Re: [PATCH] x86, kasan: add KASAN checks to atomic operations

From: Mark Rutland
Date: Mon Mar 06 2017 - 11:30:52 EST


Hi,

[roping in Will, since he loves atomics]

On Mon, Mar 06, 2017 at 03:24:23PM +0100, Dmitry Vyukov wrote:
> On Mon, Mar 6, 2017 at 2:01 PM, Peter Zijlstra <peterz@xxxxxxxxxxxxx> wrote:
> > On Mon, Mar 06, 2017 at 01:58:51PM +0100, Peter Zijlstra wrote:
> >> On Mon, Mar 06, 2017 at 01:50:47PM +0100, Dmitry Vyukov wrote:
> >> > On Mon, Mar 6, 2017 at 1:42 PM, Dmitry Vyukov <dvyukov@xxxxxxxxxx> wrote:
> >> > > KASAN uses compiler instrumentation to intercept all memory accesses.
> >> > > But it does not see memory accesses done in assembly code.
> >> > > One notable user of assembly code is atomic operations. Frequently,
> >> > > for example, an atomic reference decrement is the last access to an
> >> > > object and a good candidate for a racy use-after-free.
> >> > >
> >> > > Add manual KASAN checks to atomic operations.
> >> > > Note: we need checks only before asm blocks and don't need them
> >> > > in atomic functions composed of other atomic functions
> >> > > (e.g. load-cmpxchg loops).
> >> >
> >> > Peter, also pointed me at arch/x86/include/asm/bitops.h. Will add them in v2.
> >> >
> >>
> >> > > static __always_inline void atomic_add(int i, atomic_t *v)
> >> > > {
> >> > > + kasan_check_write(v, sizeof(*v));
> >> > > asm volatile(LOCK_PREFIX "addl %1,%0"
> >> > > : "+m" (v->counter)
> >> > > : "ir" (i));
> >>
> >>
> >> So the problem is doing load/stores from asm bits, and GCC
> >> (traditionally) doesn't try and interpret APP asm bits.
> >>
> >> However, could we not write a GCC plugin that does exactly that?
> >> Something that interprets the APP asm bits and generates these KASAN
> >> bits that go with it?
> >
> > Another suspect is the per-cpu stuff, that's all asm foo as well.
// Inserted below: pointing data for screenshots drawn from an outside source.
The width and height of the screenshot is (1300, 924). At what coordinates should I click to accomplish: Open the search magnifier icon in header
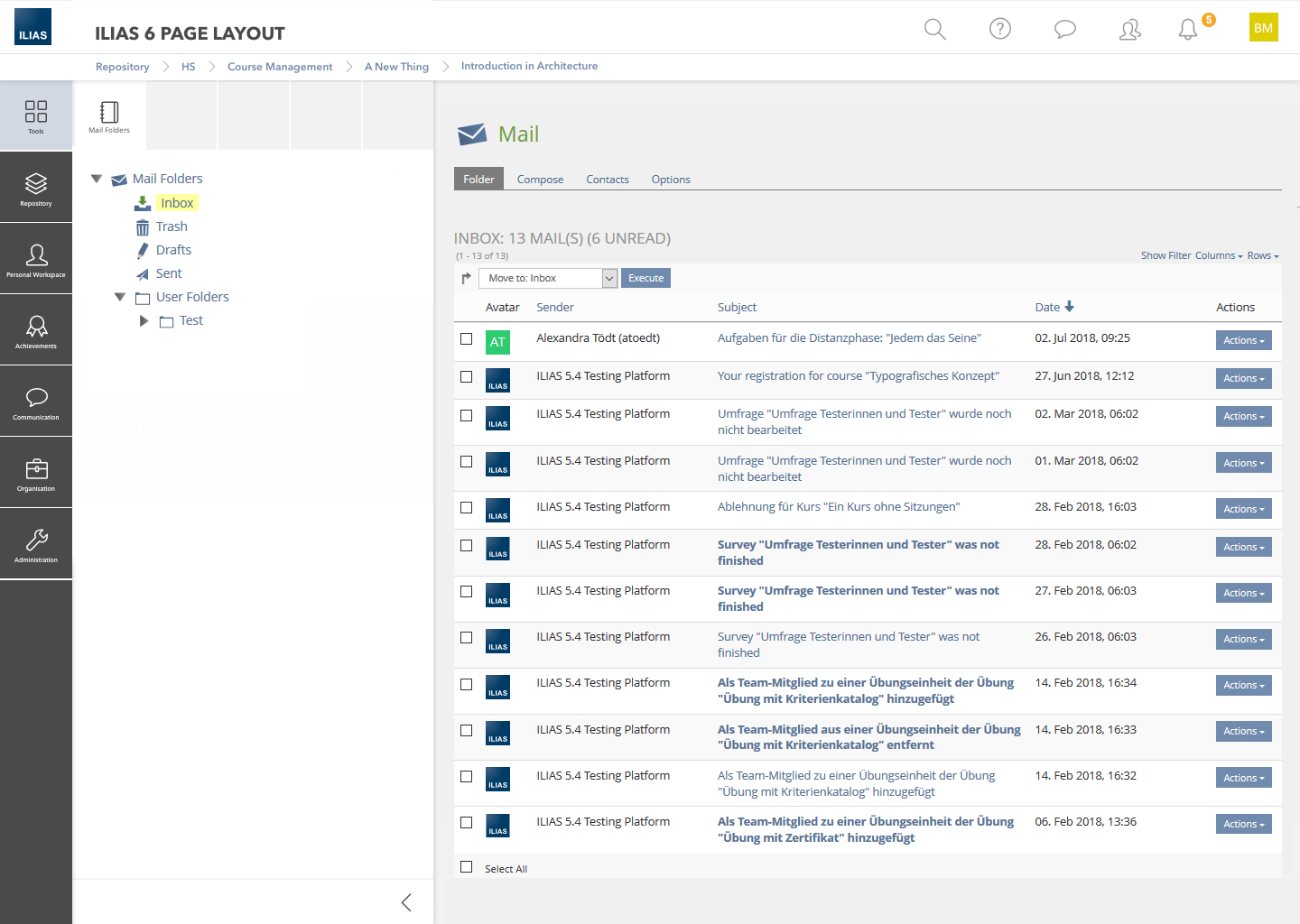(x=934, y=29)
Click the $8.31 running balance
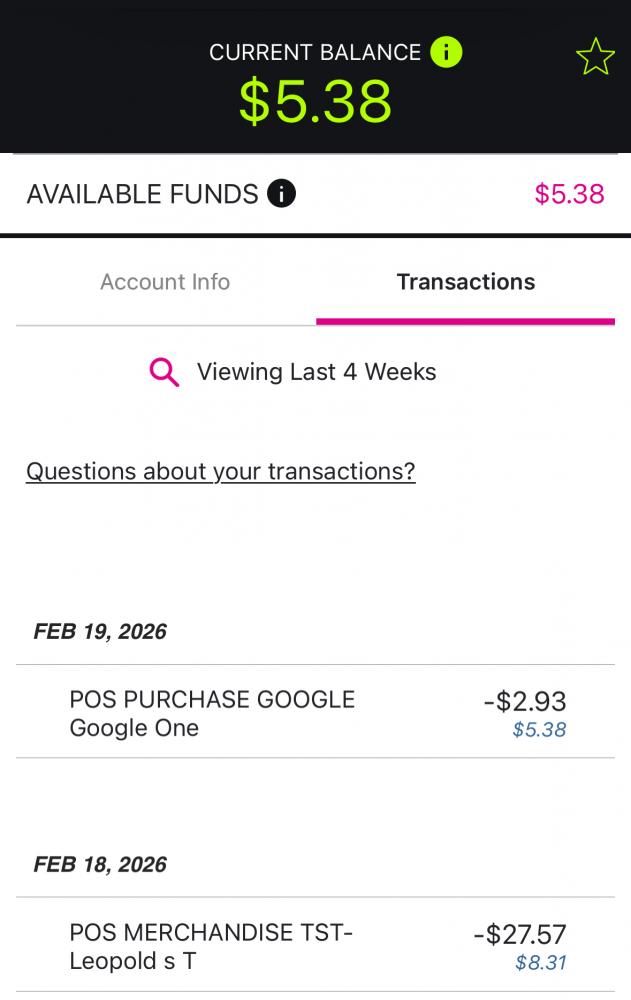The image size is (631, 1000). click(x=540, y=963)
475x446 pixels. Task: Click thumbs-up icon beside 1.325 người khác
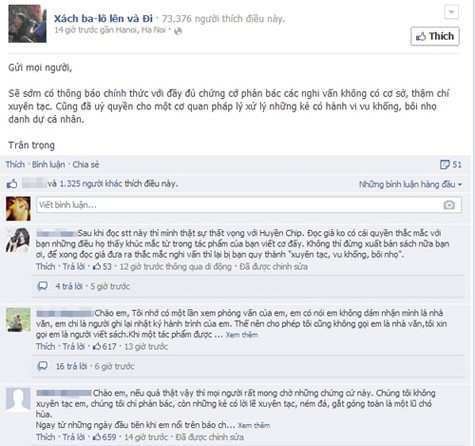coord(12,184)
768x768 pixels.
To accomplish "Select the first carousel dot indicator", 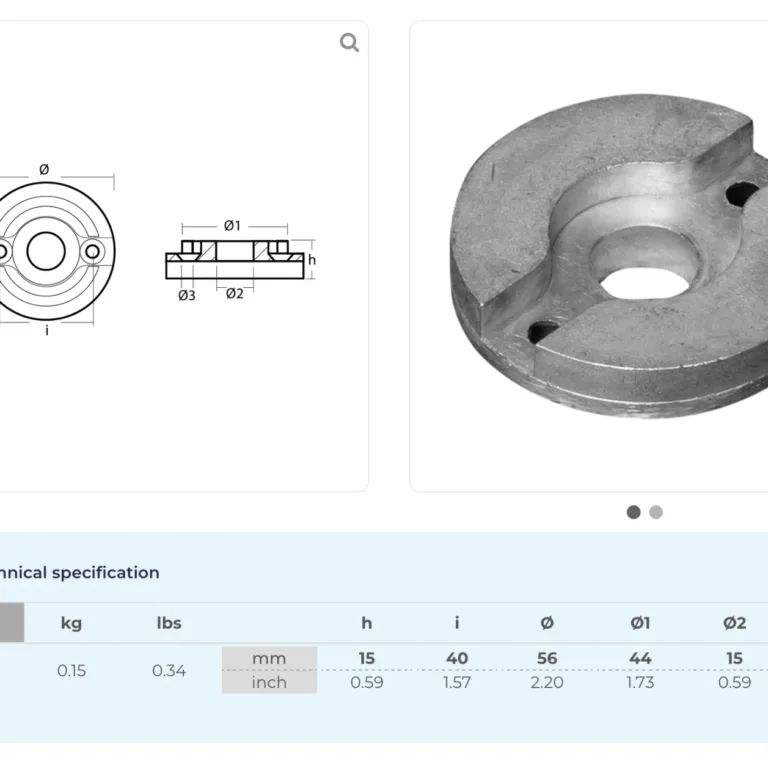I will pyautogui.click(x=633, y=512).

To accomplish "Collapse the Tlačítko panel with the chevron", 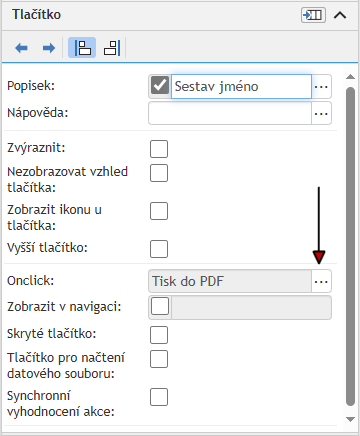I will click(340, 15).
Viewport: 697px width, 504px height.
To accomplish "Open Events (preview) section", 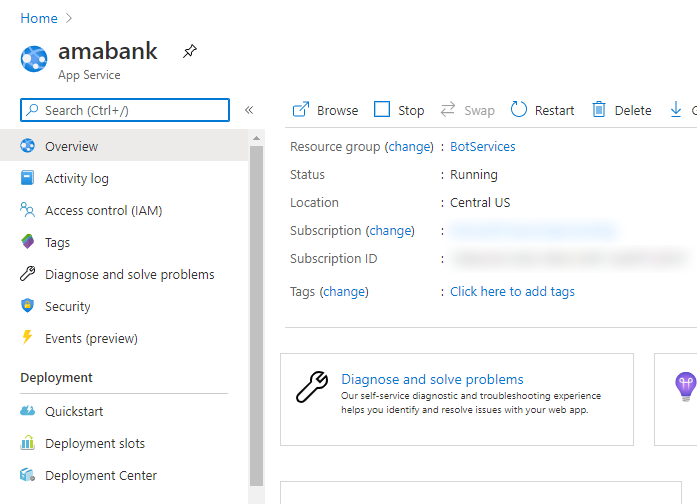I will coord(91,338).
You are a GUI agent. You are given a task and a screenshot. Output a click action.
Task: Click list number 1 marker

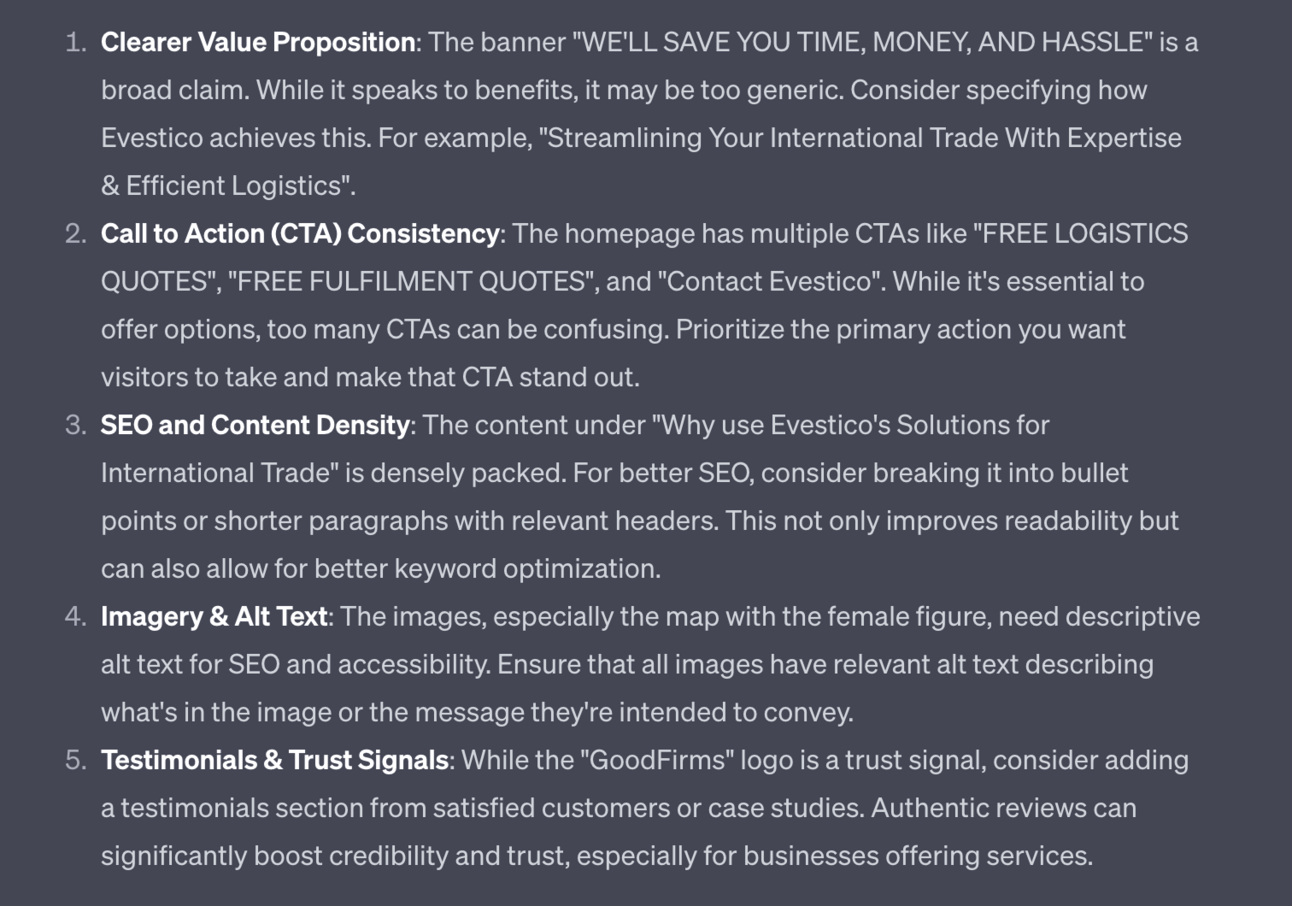pos(75,42)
Unfortunately, I think that manual annotation is the only way to handle
these (as we already do for kernel part of the uaccess sequences), since
we hide things from the compiler or otherwise trick it into doing what
we want.

> +x86, Mark
>
> Let me provide more context and design alternatives.
>
> There are also other archs, at least arm64 for now.
> There are also other tools. For KTSAN (race detector) we will
> absolutely need to hook into atomic ops. For KMSAN (uses of unit
> values) we also need to understand atomic ops at least to some degree.
> Both of them will require different instrumentation.
> For KASAN we are also more interested in cases where it's more likely
> that an object is touched only by an asm, but not by normal memory
> accesses (otherwise we would report the bug on the normal access,
> which is fine, this makes atomic ops stand out in my opinion).
>
> We could involve compiler (and by compiler I mean clang, because we
> are not going to touch gcc, any volunteers?).

I don't think there's much you'll be able to do within the compiler,
assuming you mean to derive this from the asm block inputs and outputs.

Those can hide address-generation (e.g. with per-cpu stuff), which the
compiler may erroneously be detected as racing.

Those may also take fake inputs (e.g. the sp input to arm64's
__my_cpu_offset()) which may confuse matters.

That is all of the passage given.